From this, we acquire three potential clashing pairs of residues. However, we cannot assume that residues are clashing from this information only. Thus, to examine how close they are, we will use pymol_visualize() to see how close these residues are. This is done by visualizing the overlay of OPT_aligned region with clashing_residues region.

[ ]:
# First create a region consisting of the clashing residues.
model.set_region(selection="resid 28 or resid 102 or resid 117", name="clashing_residues")
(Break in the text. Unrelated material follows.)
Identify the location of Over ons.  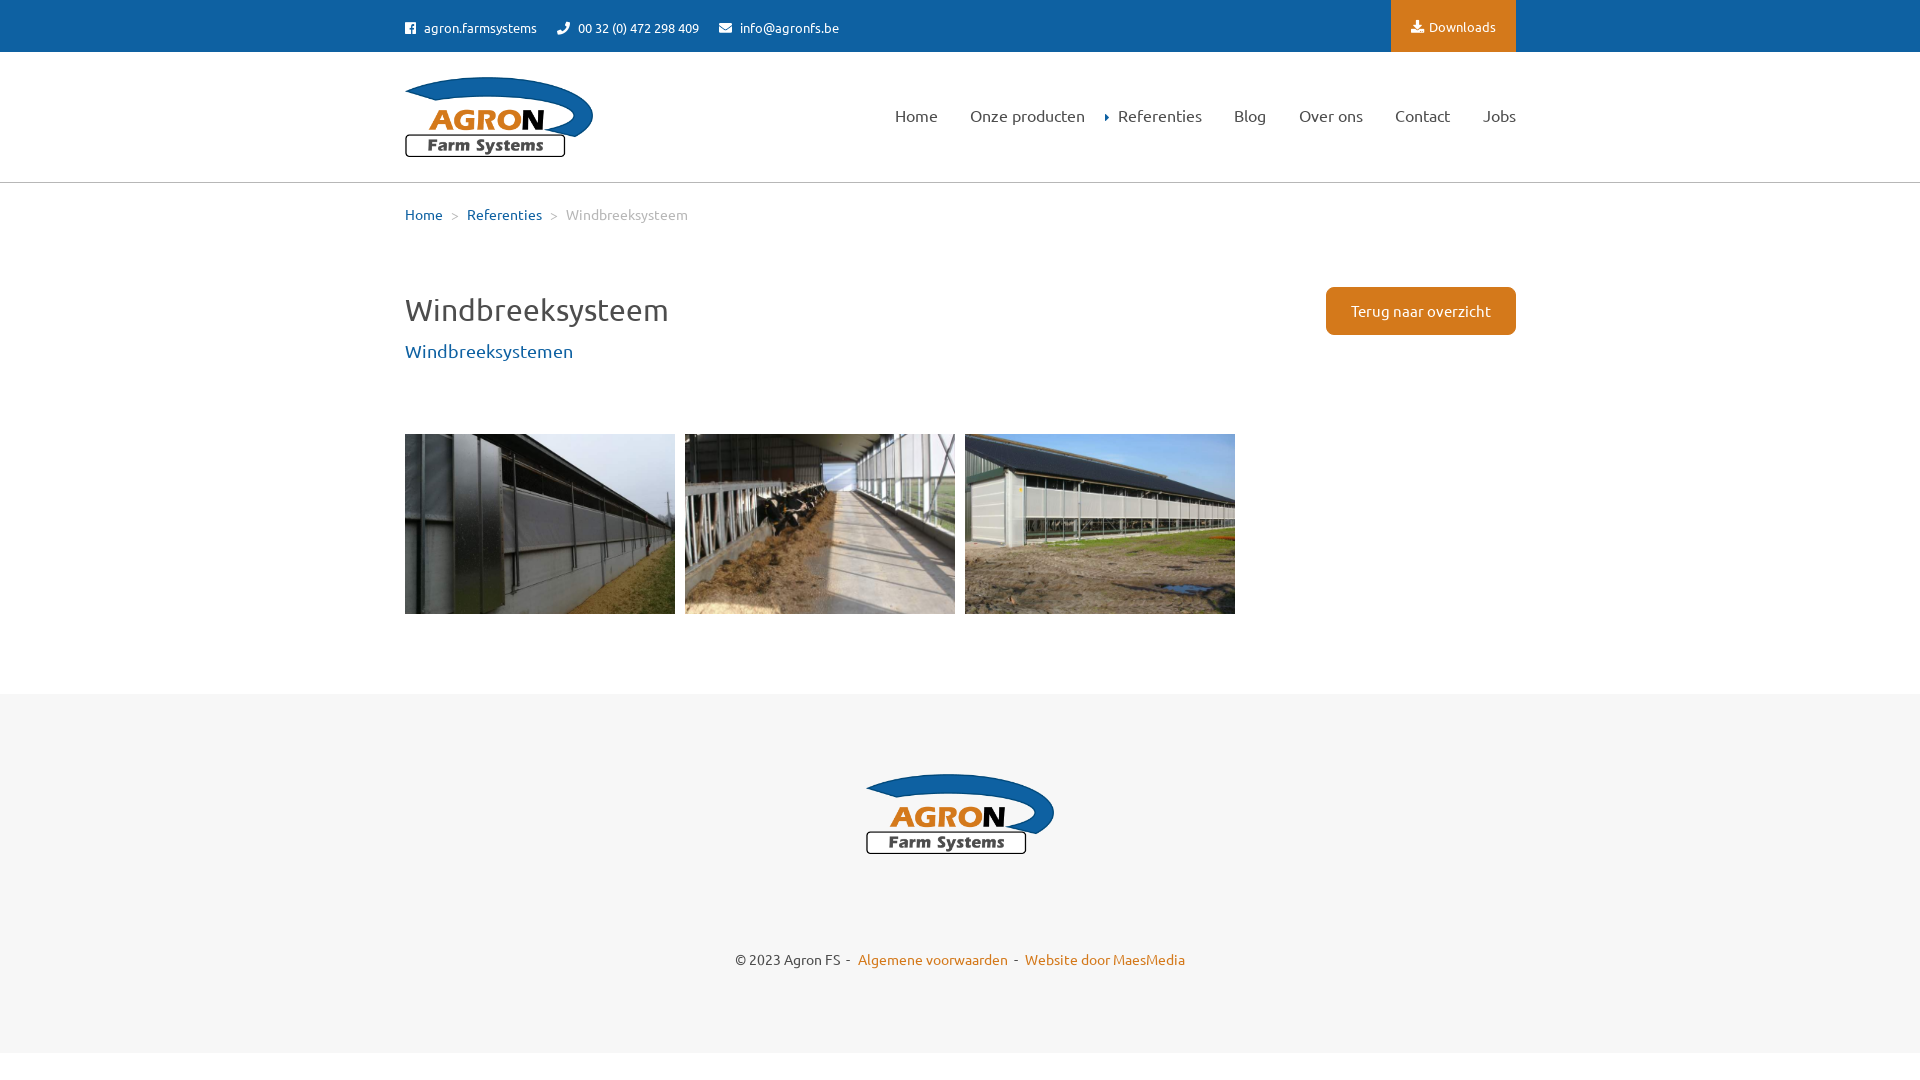
(1324, 116).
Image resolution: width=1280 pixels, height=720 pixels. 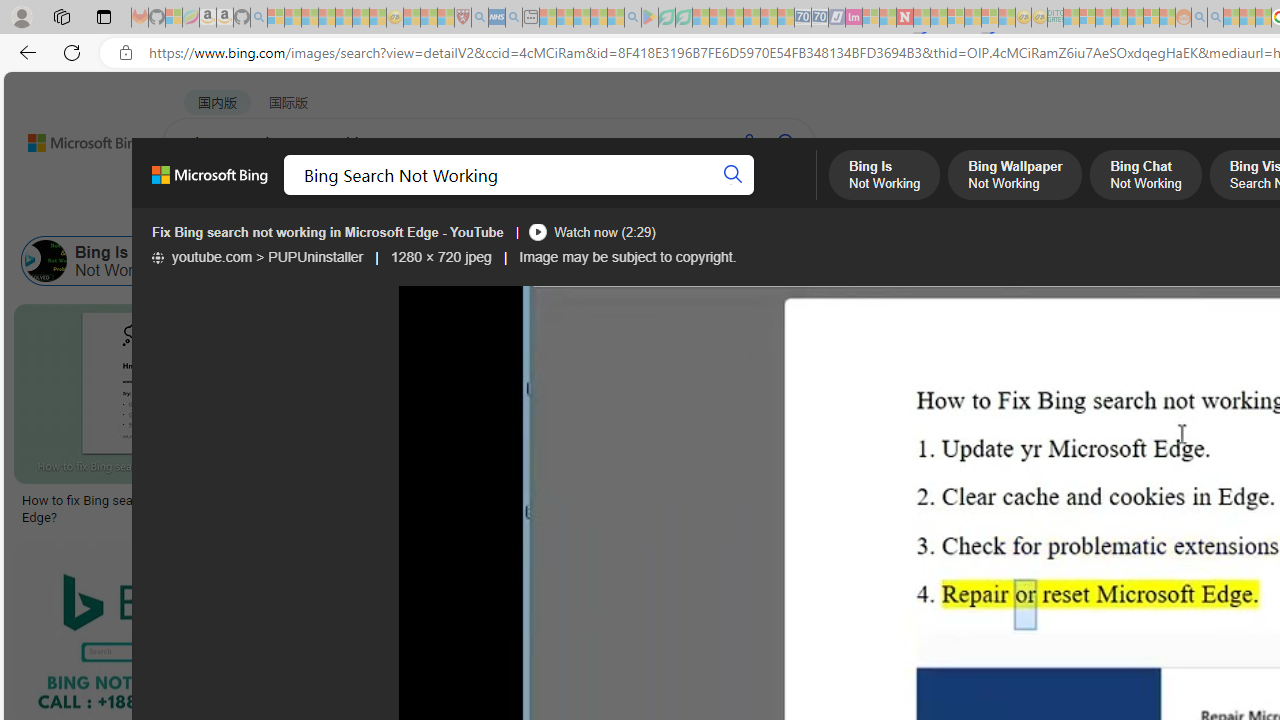 I want to click on Bing Is Not Working, so click(x=46, y=260).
# Create pymol visualization.
model.pymol_visualize()

de63d7eee45e4fbaa1a5627a6cfed919

When you open the combined clashing_region in PyMOL, the spatial overlap between the full protein environment and your optimized model becomes visually striking. The bulky aromatic ring of TYR 16 has rotated or shifted during the quantum chemical optimization directly into the space occupied by the side chain of ILE 28. From this, we can conclude that the optimized structure is not structurally possible within the original protein structure.

References Cited

The PyMOL Molecular Graphics System, Version 3.0 Schrödinger, LLC.